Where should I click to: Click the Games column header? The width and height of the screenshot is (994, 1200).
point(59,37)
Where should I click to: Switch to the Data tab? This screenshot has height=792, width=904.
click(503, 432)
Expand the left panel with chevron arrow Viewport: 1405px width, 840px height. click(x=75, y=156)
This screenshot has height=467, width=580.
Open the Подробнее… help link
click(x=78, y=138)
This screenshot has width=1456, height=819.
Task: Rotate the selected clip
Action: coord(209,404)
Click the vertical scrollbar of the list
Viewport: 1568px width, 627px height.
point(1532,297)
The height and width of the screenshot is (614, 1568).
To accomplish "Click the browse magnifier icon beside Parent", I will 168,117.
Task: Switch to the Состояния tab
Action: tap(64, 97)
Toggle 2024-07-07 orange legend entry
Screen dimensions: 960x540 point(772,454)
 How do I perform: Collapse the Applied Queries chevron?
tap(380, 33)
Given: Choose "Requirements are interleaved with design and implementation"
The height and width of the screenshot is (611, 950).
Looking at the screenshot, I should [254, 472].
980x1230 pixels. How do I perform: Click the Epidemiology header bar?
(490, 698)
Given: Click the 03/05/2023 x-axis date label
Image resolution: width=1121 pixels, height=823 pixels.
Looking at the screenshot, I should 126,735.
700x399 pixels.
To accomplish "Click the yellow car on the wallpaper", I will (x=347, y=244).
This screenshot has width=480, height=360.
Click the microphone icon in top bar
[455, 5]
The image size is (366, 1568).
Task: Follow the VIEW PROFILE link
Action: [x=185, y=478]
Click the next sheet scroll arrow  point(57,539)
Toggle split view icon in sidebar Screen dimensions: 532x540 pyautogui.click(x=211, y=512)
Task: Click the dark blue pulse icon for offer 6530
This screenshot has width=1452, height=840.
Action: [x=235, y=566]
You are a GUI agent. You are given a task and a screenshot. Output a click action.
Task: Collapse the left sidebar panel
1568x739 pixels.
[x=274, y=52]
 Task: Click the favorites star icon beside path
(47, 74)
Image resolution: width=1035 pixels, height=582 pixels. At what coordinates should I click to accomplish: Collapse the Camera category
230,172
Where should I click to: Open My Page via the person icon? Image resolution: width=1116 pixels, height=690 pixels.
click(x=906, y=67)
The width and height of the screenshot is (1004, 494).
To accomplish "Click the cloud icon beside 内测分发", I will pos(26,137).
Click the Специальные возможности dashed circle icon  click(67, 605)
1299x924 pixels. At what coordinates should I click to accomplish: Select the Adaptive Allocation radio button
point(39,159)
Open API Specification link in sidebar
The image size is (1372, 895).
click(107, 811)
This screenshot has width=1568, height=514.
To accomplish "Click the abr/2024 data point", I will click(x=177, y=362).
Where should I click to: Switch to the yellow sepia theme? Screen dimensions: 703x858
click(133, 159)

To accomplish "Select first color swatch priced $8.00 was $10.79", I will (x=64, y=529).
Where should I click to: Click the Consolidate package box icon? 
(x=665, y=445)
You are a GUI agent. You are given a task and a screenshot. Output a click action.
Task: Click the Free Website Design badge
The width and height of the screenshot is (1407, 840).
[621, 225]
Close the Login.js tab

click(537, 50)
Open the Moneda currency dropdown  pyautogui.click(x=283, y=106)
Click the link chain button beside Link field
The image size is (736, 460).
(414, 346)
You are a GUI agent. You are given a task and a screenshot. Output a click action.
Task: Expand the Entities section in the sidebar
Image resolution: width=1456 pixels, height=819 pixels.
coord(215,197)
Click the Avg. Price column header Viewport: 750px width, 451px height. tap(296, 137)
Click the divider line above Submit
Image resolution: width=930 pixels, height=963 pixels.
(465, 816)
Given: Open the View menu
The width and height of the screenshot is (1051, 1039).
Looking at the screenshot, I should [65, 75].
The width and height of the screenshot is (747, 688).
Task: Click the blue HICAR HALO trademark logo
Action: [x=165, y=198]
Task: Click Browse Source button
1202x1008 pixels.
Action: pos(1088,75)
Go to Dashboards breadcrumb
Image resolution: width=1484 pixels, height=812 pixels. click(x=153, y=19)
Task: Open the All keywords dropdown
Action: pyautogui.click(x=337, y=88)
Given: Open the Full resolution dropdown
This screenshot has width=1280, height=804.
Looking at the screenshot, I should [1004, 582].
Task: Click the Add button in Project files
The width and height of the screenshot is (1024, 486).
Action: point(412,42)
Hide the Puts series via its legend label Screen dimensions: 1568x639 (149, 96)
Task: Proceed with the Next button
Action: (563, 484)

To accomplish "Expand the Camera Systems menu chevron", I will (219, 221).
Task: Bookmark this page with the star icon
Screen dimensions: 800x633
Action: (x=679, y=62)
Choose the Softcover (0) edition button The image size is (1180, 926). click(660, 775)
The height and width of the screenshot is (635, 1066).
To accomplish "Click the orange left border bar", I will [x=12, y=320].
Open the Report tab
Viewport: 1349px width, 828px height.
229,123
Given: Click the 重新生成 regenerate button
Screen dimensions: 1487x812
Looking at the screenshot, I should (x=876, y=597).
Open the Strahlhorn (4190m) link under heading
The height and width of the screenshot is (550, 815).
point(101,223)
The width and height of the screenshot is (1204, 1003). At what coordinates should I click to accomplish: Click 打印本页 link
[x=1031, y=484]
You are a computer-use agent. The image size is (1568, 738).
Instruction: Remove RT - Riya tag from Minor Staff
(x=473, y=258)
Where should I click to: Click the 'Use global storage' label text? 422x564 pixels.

====

▶ **TASK GOAL**
Please copy the data above from its first line through the line that contains "will (x=347, y=244).", keeping every line exactly as it appears.

▶ **RESPONSE BELOW**
Where should I click to: Click the Games column header? The width and height of the screenshot is (994, 1200).
point(59,37)
Where should I click to: Switch to the Data tab? This screenshot has height=792, width=904.
click(503, 432)
Expand the left panel with chevron arrow Viewport: 1405px width, 840px height. click(x=75, y=156)
This screenshot has height=467, width=580.
Open the Подробнее… help link
click(x=78, y=138)
This screenshot has width=1456, height=819.
Task: Rotate the selected clip
Action: coord(209,404)
Click the vertical scrollbar of the list
Viewport: 1568px width, 627px height.
point(1532,297)
The height and width of the screenshot is (614, 1568).
To accomplish "Click the browse magnifier icon beside Parent", I will 168,117.
Task: Switch to the Состояния tab
Action: tap(64, 97)
Toggle 2024-07-07 orange legend entry
Screen dimensions: 960x540 point(772,454)
 How do I perform: Collapse the Applied Queries chevron?
tap(380, 33)
Given: Choose "Requirements are interleaved with design and implementation"
The height and width of the screenshot is (611, 950).
Looking at the screenshot, I should [254, 472].
980x1230 pixels. How do I perform: Click the Epidemiology header bar?
(490, 698)
Given: Click the 03/05/2023 x-axis date label
Image resolution: width=1121 pixels, height=823 pixels.
Looking at the screenshot, I should 126,735.
700x399 pixels.
To accomplish "Click the yellow car on the wallpaper", I will (x=347, y=244).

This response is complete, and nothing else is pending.